What this exercise asks –
• a. In the soccer introduction, rewrite everything from "Though soccer game" down to "their own reasons.", replacing "curious people" with "many observers".
• b. According to the soccer introduction, in which season did Leicester ascend to the Premier League?
• c. Pick up the soccer introduction after its last sentence and write what comes next.

2
I. Introduction
Soccer, one of the most popular sports in the world, has its own fascination. Soccer
fans enchant in the tense and exciting moments of goals, especially those last-gasp goals
that determine the game result and then determine the final rank and points of teams.
For example, in the 2015-16 season of English Premier League, the dark horse team
Leicester, who just ascended to the Premier League in 2014-15 season, surprisingly beat
all the other teams and won the champion. This phenomenon reflects one of the most
charming part of soccer— complexity, which makes the game result hard to be
predicted.
Though soccer game results and team ranks are hard to predict, curious people
always want to figure out the keys to determine the game result for their own reasons.
Betting companies has to correctly, or as correctly as possible, predict the game results
and ranks since they have to design a series of odds that produce stable profit from
gamblers. Their methodology might be complex and various—from analyzing the
strength of two teams and the possible strategies of two coachs, to the choice of the
referee at the game day, the injury situation of two teams and both teams’ future
schedule, etc. Gamblers and sports fans want to predict the game results and ranks
correctly since gamblers want to predict correctly since gamblers want to earn money
from betting companies and gain pleasure from correctly predict their favorite club
winning the game and the seasonal championship. Restricted to the lack of information
and experience in the industry, they have to make prediction based on less parameters
such as general performance of two teams in this season(which can be easily obtained
from game table), historical game records and odds from betting companies.

Given data –
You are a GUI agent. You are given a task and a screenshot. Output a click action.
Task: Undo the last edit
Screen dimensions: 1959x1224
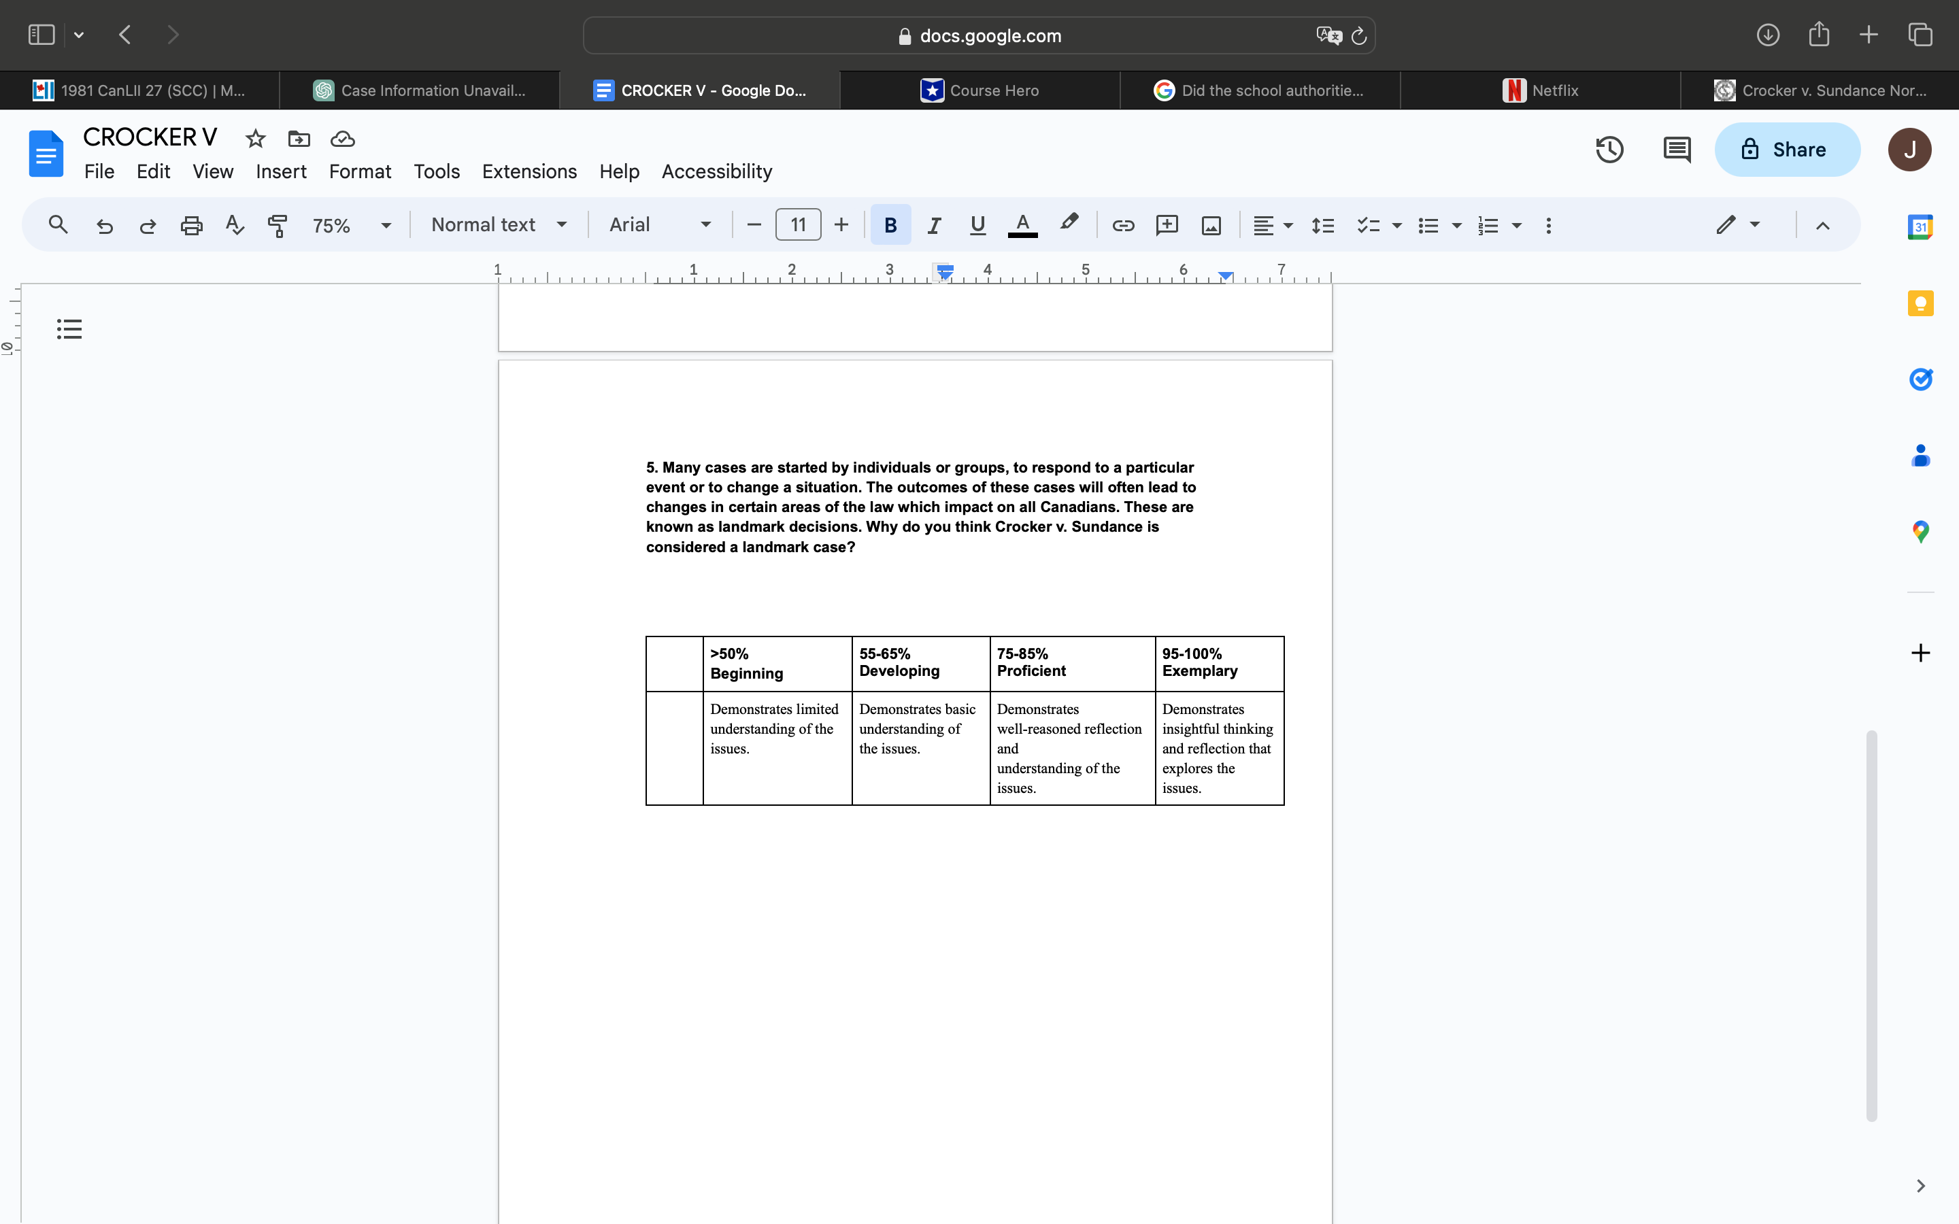pyautogui.click(x=104, y=225)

Results for each task –
• a.
Though soccer game results and team ranks are hard to predict, many observers
always want to figure out the keys to determine the game result for their own reasons.

• b. The 2014-15 season.

• c.
As a statistician and a soccer fan, I mainly focus on predicting the game results
using statistical modeling techniques. I choose to predict the game results and the team
ranks in a very straight way—predicting the number of the goals for each team. The
reason I choose to predict the number of goals is that regardless what strategies that
coachs use or what types of the goals are, whenever a team achieve more goals than the
other, that team will win the game. Within each game result produced, I can easily
generate the results to make a final table contains team ranks and final points. The goal
of the project is to predict the final ranks and points of 2016-17 premier league season.
This goal will be achieved mainly in following steps:
(1) Data collection and re-organization in order to be used to construct prediction
models
(2) Several models will be evaluated and tested on 2015-16 season
(3) Select the one among those models
(4) Predictions will be made via the best model on selected in step(2)